We first find base64-encoded data from the pcap file.

Then, reverse the pyinstaller binary and modify the script to solve the challenge.

import struct, os, time, threading, urllib, requests, ctypes, base64
from Cryptodome.Cipher import AES, ARC4
from Cryptodome.Hash import SHA

infile = 'flag'
encfile = 'orig.CRYPTED'
keyfile = 'keyfile'
sz = 1024
bs = 16

def decrypt_request():
    pcap_req = "35998fdb7fe3b7940b9375a68a654ff949c58dcb9b1aebb048d6aa74d905b7b0c6e04b404eb61129f92ad912703850201582ce39e77bfe739fec528741b202f8923a9f8d6303617d8e6e35a0d644115e238522c6d0cacd1afdae23050452c998e39a"
    _hash_chksum = pcap_req[:40]
    _hash_content = pcap_req[40:]
    dec = ARC4.new(_hash_chksum.decode('hex'))
    return dec.decrypt(_hash_content.decode('hex'))
    # 'id=d1&key=2f87011fadc6c2f7376117867621b606&iv=95bc0ed56ab0e730b64cce91c9fe9390'

def generate_keyfile():
    # n = hex(ord(id) + bs)
    n = hex(ord('d1'.decode('hex')) + 16)
    iv = "95bc0ed56ab0e730b64cce91c9fe9390".decode('hex')
    key = "2f87011fadc6c2f7376117867621b606".decode('hex')

    key = ''.join((chr(ord(x) ^ int(n, 16)) for x in key))
    iv = ''.join((chr(ord(y) ^ int(n, 16)) for y in iv))
    keyfile = open("keyfile", "wb")
    keyfile.write(key + iv)
    keyfile.close()
    print(n, iv, key)
    return True

def decrypt():
    global keyfile
    key = ''
    iv = ''
    if not os.path.exists(encfile):
        exit(0)
    while True:
        time.sleep(10)
        if os.path.exists(keyfile):
            keyin = open(keyfile, 'rb')
            key = keyin.read(bs)
            iv = keyin.read(bs)
            if len(key) != 0 and len(iv) != 0:
                aes = AES.new(key, AES.MODE_CBC, iv)
                fin = open(encfile, 'r')
                fsz = struct.unpack('<H', fin.read(struct.calcsize('<H')))[0]
                fout = open(infile, 'w')
                fin.seek(2, 0)
                while True:
                    data = fin.read(sz)
                    n = len(data)
                    if n == 0:
                        break
                    decrypted = aes.decrypt(data)
                    n = len(decrypted)
                    if fsz > n:
                        fout.write(decrypted)
                    else:
                        fout.write(decrypted[:fsz])
                    fsz -= n

                fin.close()
                os.remove(encfile)
                break

print(decrypt_request())
generate_keyfile()
decrypt()

# ----Trend Microt CTF 2018. Flag for this challenge is: TMCTF{MJB1200}

200

A 32-bit shellcode injector using IAT hook. DragQueryFileW in notepad.exe is hooked. The shellcode is written into .text section of shell32.dll .

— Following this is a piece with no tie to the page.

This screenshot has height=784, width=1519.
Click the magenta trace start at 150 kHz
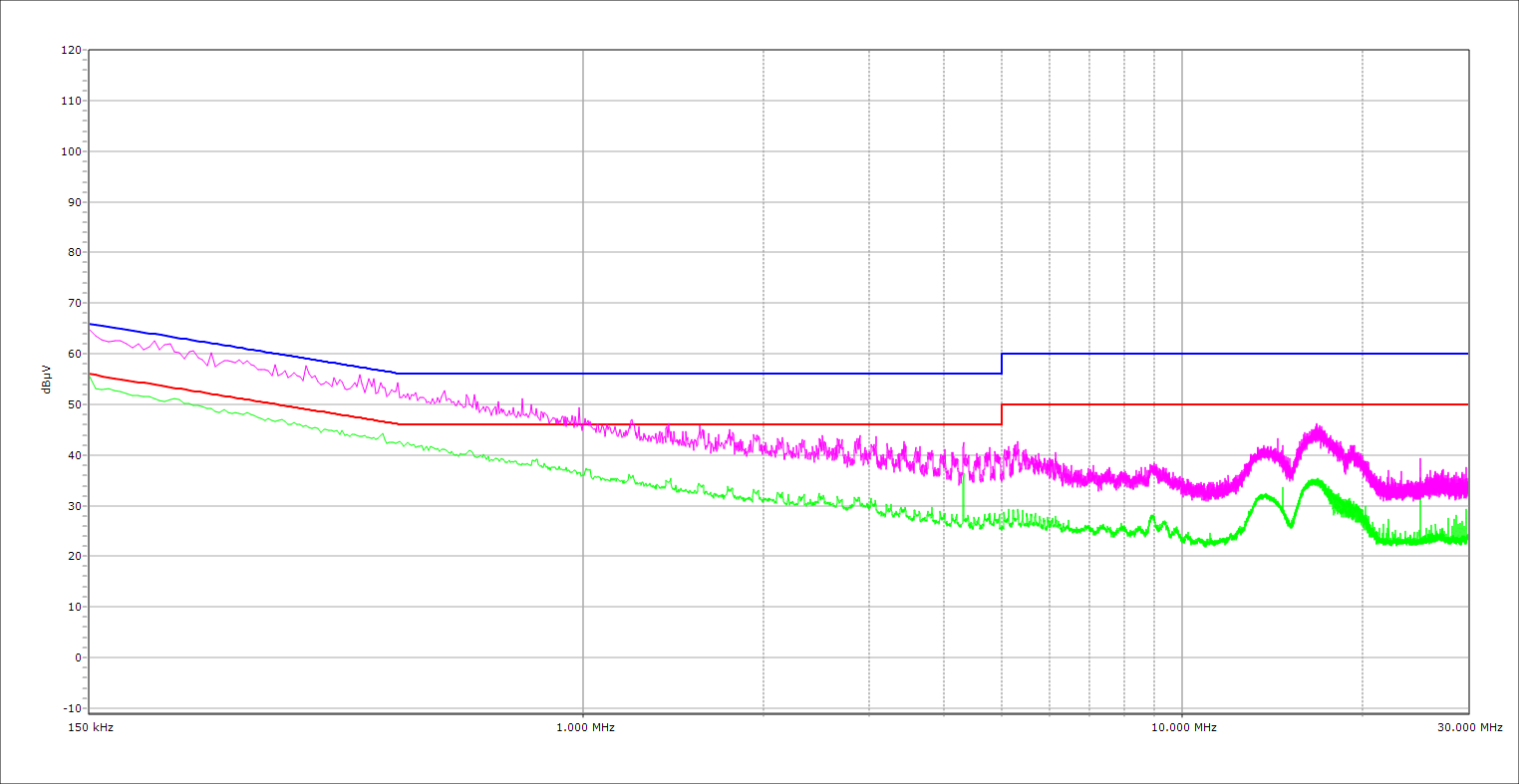point(91,330)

from ida_bytes import get_bytes, patch_bytes
buf = bytearray(get_bytes(0x4031A0, 376))
for i in xrange(len(buf)):
    buf[i] ^= [0xDE, 0xAD, 0xF0, 0x0D][i % 4]
patch_bytes(0x4031A0, str(buf))

Run 32-bit notepad.exe and drop a file named "zdi_ftw", the rot13-enctypted flag is shown.

TMCTF{want_sum_iat_hooking}

300

The PE file is packed but it's easy to unpack. It detects debugger by IsDebuggerPresent, and Virtual Machine by checking the presense of specific .sys file. Checks whether the hour field of current time is 5.

TMCTF{F14g1s::____1G}

400

A river crossing puzzle with a servant(7), a dog(4), a father(6), a mother(5), two sons(2,3) and two daughters(0,1).

sidev = 1
def side():
    global sidev
    t = sidev
    sidev = 0 if sidev else 1
    return t

def a(x, y = None):
    if(y == None):
        return "\xD0" + chr(side()) + chr(1 << x)
    else:
        return "\xD1" + chr(side()) + chr(1 << x) + chr(1 << y)

s = a(7, 4) + a(7)
s += a(7, 0) + a(7, 4)
s += a(5, 1) + a(5)
s += a(6, 5) + a(6)
s += a(7, 4) + a(5)
s += a(6, 5) + a(6)
s += a(6, 2) + a(7, 4)
s += a(7, 3) + a(7)
s += a(7, 4)
print(s.encode("hex").lower())

Reverse-Other

100

Run the binary directly, it ouput "flag is here", but run the binary under debugger, it output "nice try, punk".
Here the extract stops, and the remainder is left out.